Confesso sem dificuldade, que quando Francesco Farioli chegou ao Futebol Clube do
Porto, tive muitas reservas.
Não pelo currículo, nem pela preparação teórica que lhe era reconhecida, mas porque o
FC Porto não é um clube para experiências académicas nem para treinadores de
laboratório. O FC Porto exige intensidade, personalidade, capacidade de liderança e,
acima de tudo, compreensão do que significa usar este símbolo.
A verdade, porém, é que Farioli conseguiu surpreender muitos portistas — incluindo eu
próprio.
Mais do que ideias tácticas modernas ou um futebol organizado, aquilo que
verdadeiramente marcou esta época foi a forma como conseguiu unir o balneário e
recuperar algo que o Porto nunca pode perder: espírito competitivo, compromisso
coletivo e identidade, tudo isto aliado a uma excelente comunicação. Viu-se novamente
uma equipa com alma, com entrega e com sentido de missão. Uma equipa que nos deu
crença e nos fez acreditar.
E nisso, a “presença” de Jorge Costa foi também determinante. Sentiu-se, em muitos
momentos, o reaparecimento da velha raça do “Bicho”: um FC Porto intenso, incómodo,
emocionalmente forte e capaz de lutar até ao limite. Esse ADN esteve adormecido na
época passada e voltou finalmente a dar sinais de vida.
Também no mercado houve mérito claro. A maioria das contratações revelou critério,
equilíbrio e capacidade para acrescentar qualidade ao plantel. Houve reforços que
encaixaram rapidamente na exigência do clube e mostraram personalidade para competir
com a pressão própria do Dragão.
No entanto e apesar de uma época muito positiva, exponenciada com a conquista do titulo
de campeão nacional, ficou ainda a sensação de que esta equipa podia ainda ter ido mais
longe.
Faltou, em momentos decisivos, uma ambição ainda mais feroz e aquela ousadia histórica
que fazem parte do ADN portista.
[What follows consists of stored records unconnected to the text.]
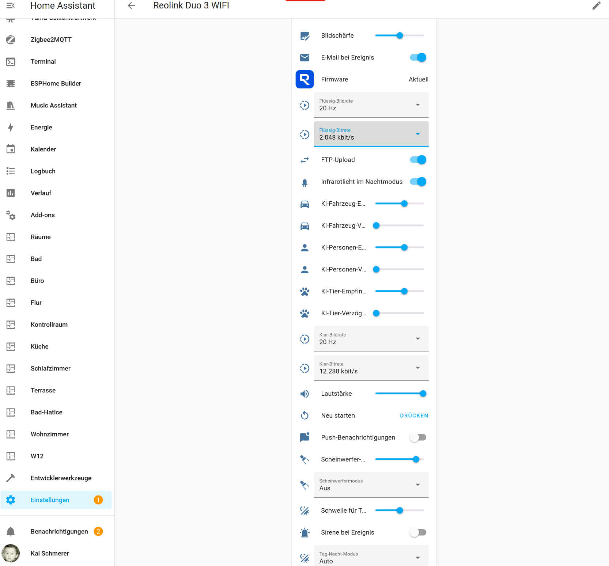
Task: Click the back arrow in header
Action: (x=131, y=5)
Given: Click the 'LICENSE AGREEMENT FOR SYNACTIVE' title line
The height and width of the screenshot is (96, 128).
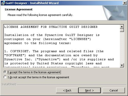Looking at the screenshot, I should coord(51,27).
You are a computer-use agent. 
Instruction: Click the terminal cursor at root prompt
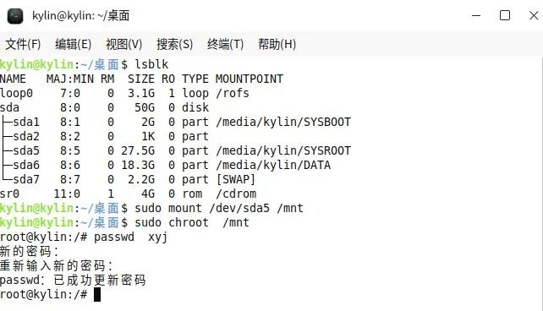(x=97, y=295)
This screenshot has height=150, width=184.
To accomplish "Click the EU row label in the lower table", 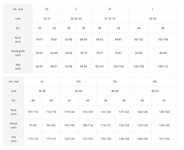I will 14,100.
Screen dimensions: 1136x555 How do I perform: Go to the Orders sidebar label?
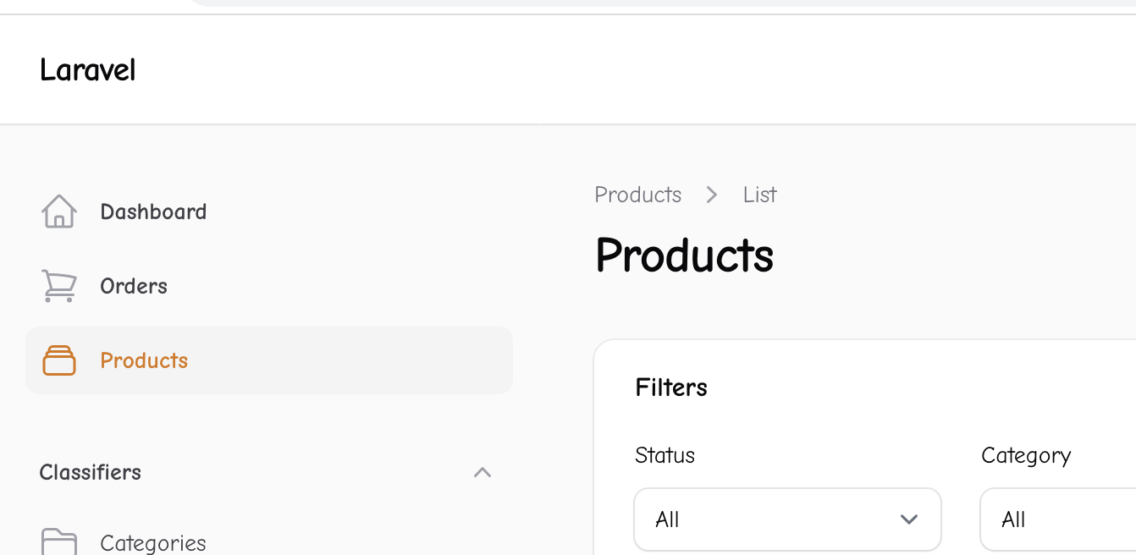(134, 286)
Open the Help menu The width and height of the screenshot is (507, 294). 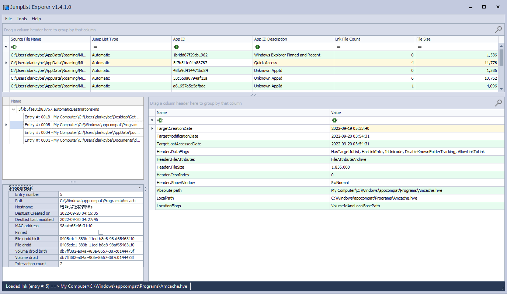tap(36, 19)
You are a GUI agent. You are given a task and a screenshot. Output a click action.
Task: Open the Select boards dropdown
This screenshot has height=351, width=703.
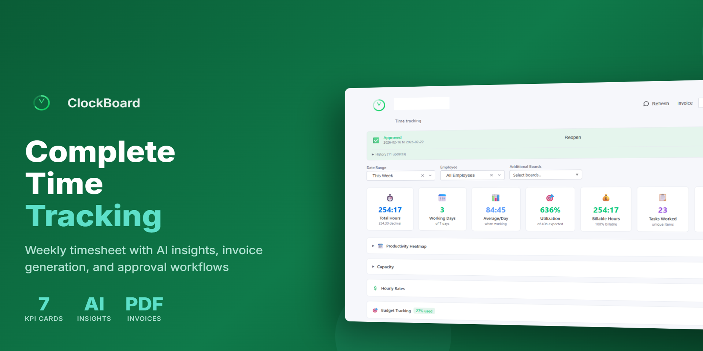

O FC Porto não foi construído para gerir mínimos nem
para se satisfazer com campanhas honrosas. Foi construído para atacar competições até ao
fim, sem medo de ninguém.
E é precisamente aí que permanece a maior interrogação desta época.
Porque olhando para o percurso europeu e para a caminhada interna, fica a ideia clara de
que o Futebol Clube do Porto tinha condições para conquistar mais. Com uma abordagem
mais agressiva em certos jogos, maior coragem estratégica e uma mentalidade ainda mais
dominadora, talvez fosse possível chegar à conquista da UEFA Europa League e da Taça
de Portugal.
Ainda assim, seria injusto ignorar a evolução evidente da equipa e o trabalho de
reconstrução realizado num contexto externo em que tudo estava programado para não
sermos campeões.
Mas Francesco Farioli devolveu organização, identidade e
competitividade ao FC Porto. E isso, depois de anos de desgaste emocional e
instabilidade, é um mérito assinalável.
Agora, o próximo passo é outro: transformar essa recuperação de espírito em cultura de
conquista. Porque no FC Porto, recuperar o ADN é importante. Mas cumprir o ADN
significa ganhar. E esse é e será sempre o nosso eterno desígnio.